Il tuo film “Meat the future” spiega che il movimento vegano non è sufficiente. Alla velocità con cui si sta diffondendo, non cambierà il mondo prima di un paio di secoli. Quindi dobbiamo adottare un’altra soluzione. Hai la sensazione che questa carne coltivata sarà sicura in futuro? Incontreremo altri problemi riguardanti, ad esempio, l’inquinamento a causa dell’arrivo di questa nuova industria sconosciuta?
Mi piace il fatto che è stato verificato attraverso la ricerca e lo sviluppo, che le emissioni di gas serra saranno fortemente ridotte. In effetti, non ci aspettiamo alcun impatto sull’ambiente. Ma per quanto riguarda le emissioni di CO2, ci sono state molte discussioni a riguardo. Ma questo settore vuole integrarsi con l’economia verde, con le energie solari eoliche, modi innovativi di utilizzare l’acqua.

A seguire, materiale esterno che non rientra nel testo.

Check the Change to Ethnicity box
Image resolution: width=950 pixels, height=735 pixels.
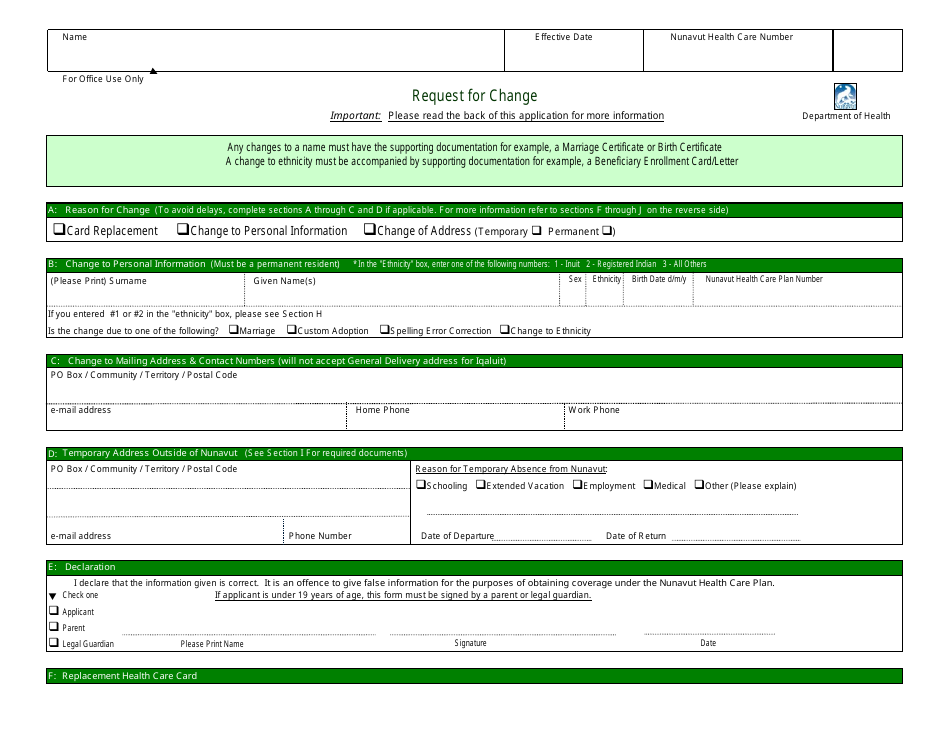(505, 330)
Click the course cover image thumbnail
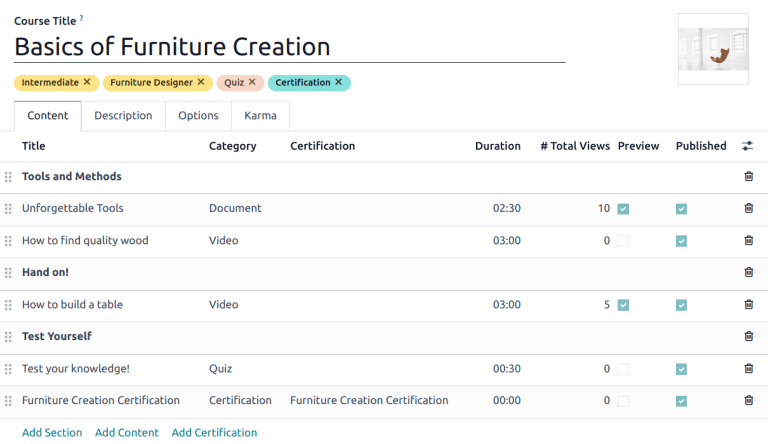Image resolution: width=768 pixels, height=444 pixels. coord(712,49)
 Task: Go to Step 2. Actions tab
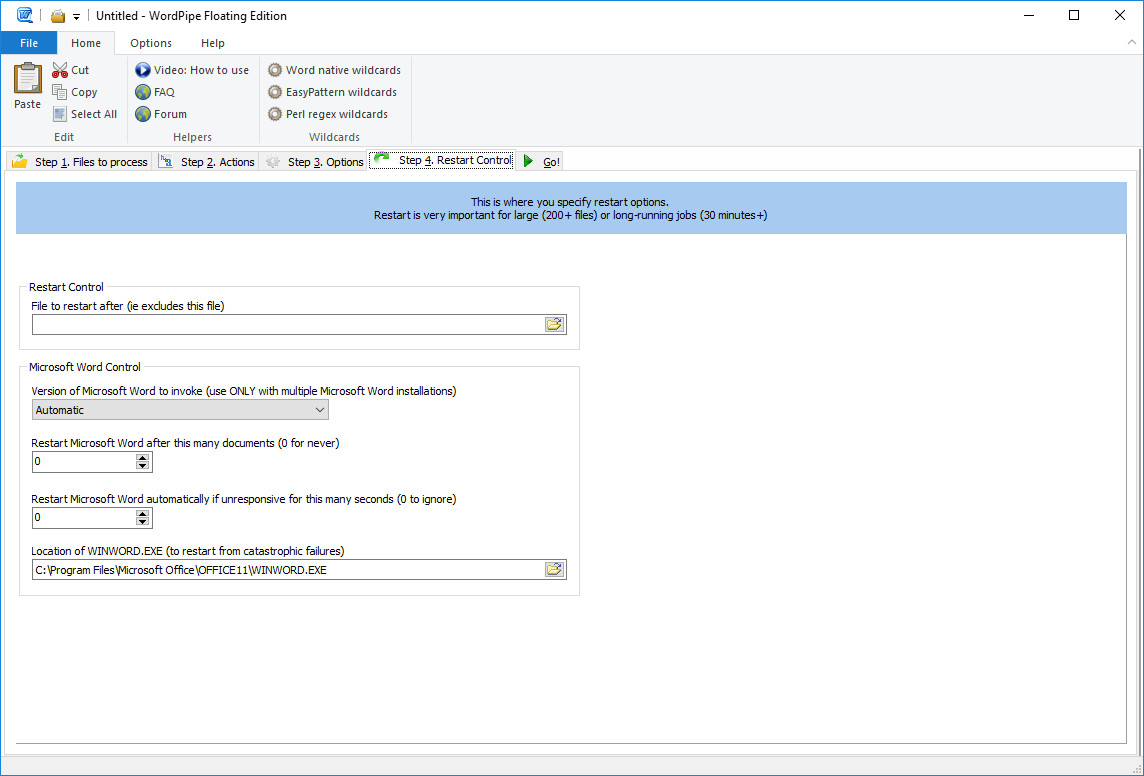207,162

Da una parte, l’economia verde e tutto il settore dell’energia verde sta emergendo in tutto il mondo e deve accelerare ed essere amplificata. Dall’altra parte, la carne coltivata, come industria emergente, deve accelerare, essere amplificata e, prima di tutto, deve essere regolamentata. Non lo è ancora.
Ma dal punto di vista ambientale, se queste due industrie lavorano insieme, allora le emissioni di CO2 e di gas serra, e tutto questo impatto negativo… Non sono un’esperta in questo, ma dagli studi che ho letto e le discussioni a cui ho assistito, si tratta di uno degli obiettivi principali di questo settore. Si cerca di produrre il minimo impatto sull’ambiente.

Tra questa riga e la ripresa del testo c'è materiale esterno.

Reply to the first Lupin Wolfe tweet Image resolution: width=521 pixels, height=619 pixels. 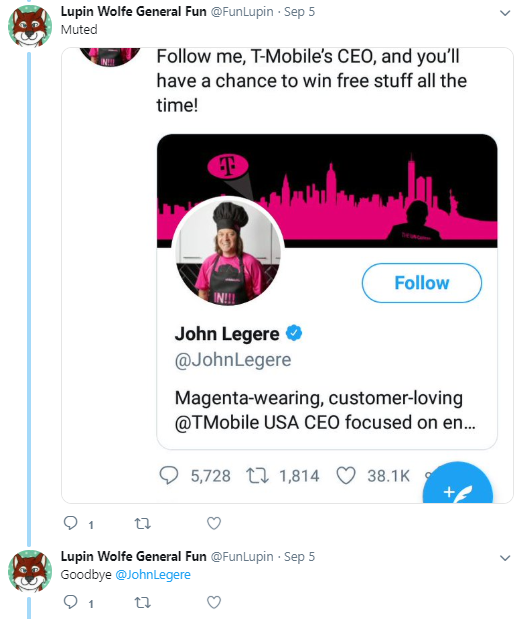pos(71,523)
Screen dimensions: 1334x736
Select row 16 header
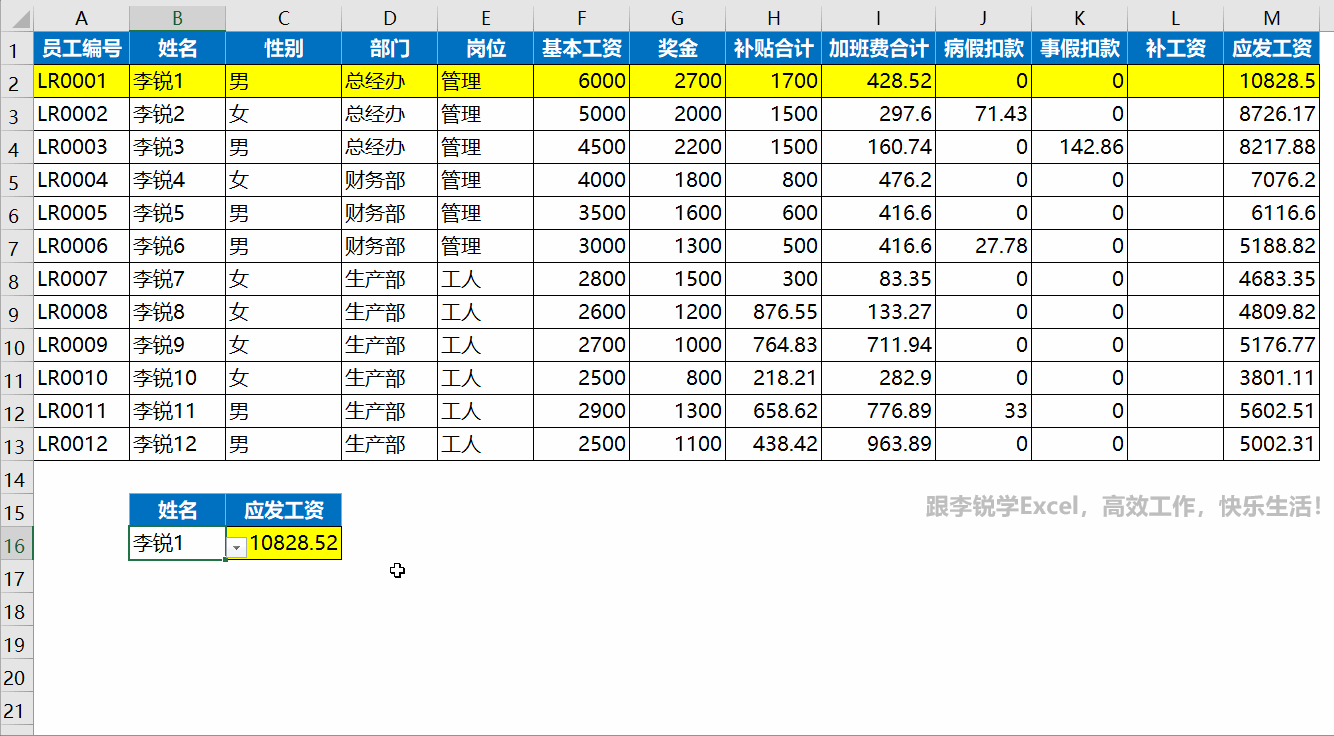tap(16, 544)
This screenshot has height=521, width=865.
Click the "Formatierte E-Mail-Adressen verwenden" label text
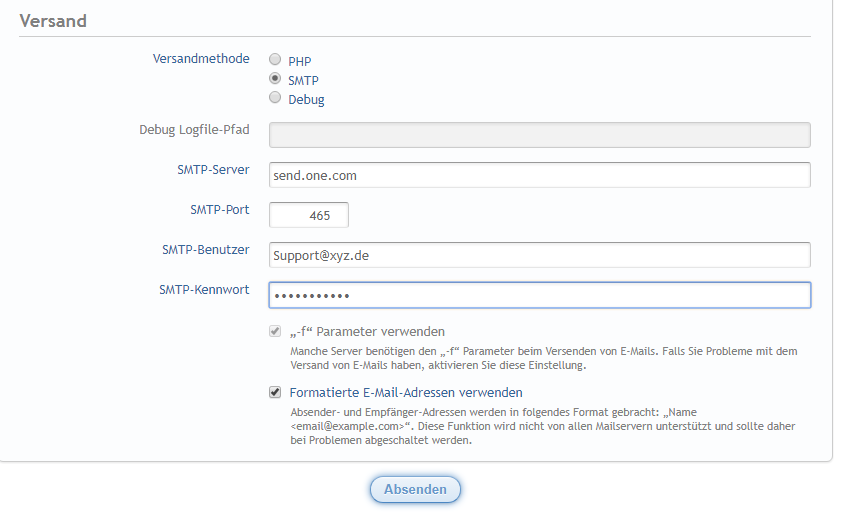[405, 393]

Mi hai chiesto sulla sicurezza di questo nuovo prodotto per la salute delle persone.
Non sono un’esperta in questo. Mi considero una regista di documentari, una piccola esperta. Anche se ho avuto il privilegio di assistere allo sviluppo di questa storia, non ho avuto accesso a tutto ciò a cui avrei voluto avere accesso. Ci sono molti aspetti che l’azienda “Memphis Meats” protegge come proprietà intellettuale, a giusto titolo.
Una delle parti eccitanti della storia che è in “Meat the future” è stata la possibilità di entrare al Dipartimento dell’Agricoltura degli Stati Uniti. Abbiamo filmato il giorno storico in cui molte persone diverse si sono riunite a Washington DC per parlare delle loro preoccupazioni e per parlare delle loro speranze e dei loro sogni in questo settore. Per parlare di tutti i motivi urgenti per cui questa è una potenziale soluzione per le masse. Anche gli allevatori e agricoltori erano lì per parlare delle loro maggiori preoccupazioni e per respingere certe cose. Questo ha creato una tensione drammatica nel film. Ha dato la possibilità di avere voci diverse su questo argomento.
Mostra anche che le grandi agenzie di regolamentazione alimentare negli Stati Uniti, ovvero la FDA e l’USDA, stanno lavorando insieme. Vogliono che l’America si muova il più rapidamente possibile in modo che tutto ciò possa essere immesso sul mercato. Non daranno il via libera al mercato a meno che non sia passato attraverso un fitto gruppo di prove. E la ricerca alla base di tutto questo è davvero essenziale. Ma attraverso la storia di “Memphis Meats” vediamo come loro abbiano forgiato queste relazioni. La storia della regolamentazione alimentare è davvero interessante.